__The task__: So that nothing is lost, write out all the lines below exactly.

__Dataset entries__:
########
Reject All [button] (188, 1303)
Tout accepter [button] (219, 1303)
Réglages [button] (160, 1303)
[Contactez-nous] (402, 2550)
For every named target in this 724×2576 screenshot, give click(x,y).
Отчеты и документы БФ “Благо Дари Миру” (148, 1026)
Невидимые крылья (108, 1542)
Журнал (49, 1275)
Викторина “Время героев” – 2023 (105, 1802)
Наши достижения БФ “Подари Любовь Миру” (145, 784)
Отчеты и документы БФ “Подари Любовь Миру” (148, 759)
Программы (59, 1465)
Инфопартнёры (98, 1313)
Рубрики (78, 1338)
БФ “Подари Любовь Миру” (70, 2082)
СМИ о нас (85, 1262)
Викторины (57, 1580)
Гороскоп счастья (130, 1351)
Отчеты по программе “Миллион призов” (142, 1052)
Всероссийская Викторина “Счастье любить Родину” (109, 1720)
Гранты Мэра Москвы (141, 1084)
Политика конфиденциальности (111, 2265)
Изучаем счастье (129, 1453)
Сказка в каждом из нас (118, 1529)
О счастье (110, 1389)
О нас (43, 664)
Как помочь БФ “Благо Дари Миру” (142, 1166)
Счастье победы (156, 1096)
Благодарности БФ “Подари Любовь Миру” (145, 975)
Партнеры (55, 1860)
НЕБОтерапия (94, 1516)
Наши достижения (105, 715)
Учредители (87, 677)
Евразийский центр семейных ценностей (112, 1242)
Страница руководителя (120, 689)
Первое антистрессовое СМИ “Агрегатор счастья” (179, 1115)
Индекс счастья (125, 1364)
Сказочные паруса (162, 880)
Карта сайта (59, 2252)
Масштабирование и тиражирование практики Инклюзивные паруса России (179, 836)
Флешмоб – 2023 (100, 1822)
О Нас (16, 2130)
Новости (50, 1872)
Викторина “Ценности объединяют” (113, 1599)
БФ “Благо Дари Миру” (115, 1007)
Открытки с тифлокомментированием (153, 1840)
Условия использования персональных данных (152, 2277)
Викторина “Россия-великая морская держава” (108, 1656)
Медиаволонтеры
########
__Solution__:
Reject All [button] (188, 1303)
Tout accepter [button] (219, 1303)
Réglages [button] (160, 1303)
[Contactez-nous] (402, 2550)
For every named target in this 724×2576 screenshot, give click(x,y).
Отчеты и документы БФ “Благо Дари Миру” (148, 1026)
Невидимые крылья (108, 1542)
Журнал (49, 1275)
Викторина “Время героев” – 2023 (105, 1802)
Наши достижения БФ “Подари Любовь Миру” (145, 784)
Отчеты и документы БФ “Подари Любовь Миру” (148, 759)
Программы (59, 1465)
Инфопартнёры (98, 1313)
Рубрики (78, 1338)
БФ “Подари Любовь Миру” (70, 2082)
СМИ о нас (85, 1262)
Викторины (57, 1580)
Гороскоп счастья (130, 1351)
Отчеты по программе “Миллион призов” (142, 1052)
Всероссийская Викторина “Счастье любить Родину” (109, 1720)
Гранты Мэра Москвы (141, 1084)
Политика конфиденциальности (111, 2265)
Изучаем счастье (129, 1453)
Сказка в каждом из нас (118, 1529)
О счастье (110, 1389)
О нас (43, 664)
Как помочь БФ “Благо Дари Миру” (142, 1166)
Счастье победы (156, 1096)
Благодарности БФ “Подари Любовь Миру” (145, 975)
Партнеры (55, 1860)
НЕБОтерапия (94, 1516)
Наши достижения (105, 715)
Учредители (87, 677)
Евразийский центр семейных ценностей (112, 1242)
Страница руководителя (120, 689)
Первое антистрессовое СМИ “Агрегатор счастья” (179, 1115)
Индекс счастья (125, 1364)
Сказочные паруса (162, 880)
Карта сайта (59, 2252)
Масштабирование и тиражирование практики Инклюзивные паруса России (179, 836)
Флешмоб – 2023 (100, 1822)
О Нас (16, 2130)
Новости (50, 1872)
Викторина “Ценности объединяют” (113, 1599)
БФ “Благо Дари Миру” (115, 1007)
Открытки с тифлокомментированием (153, 1840)
Условия использования персональных данных (152, 2277)
Викторина “Россия-великая морская держава” (108, 1656)
Медиаволонтеры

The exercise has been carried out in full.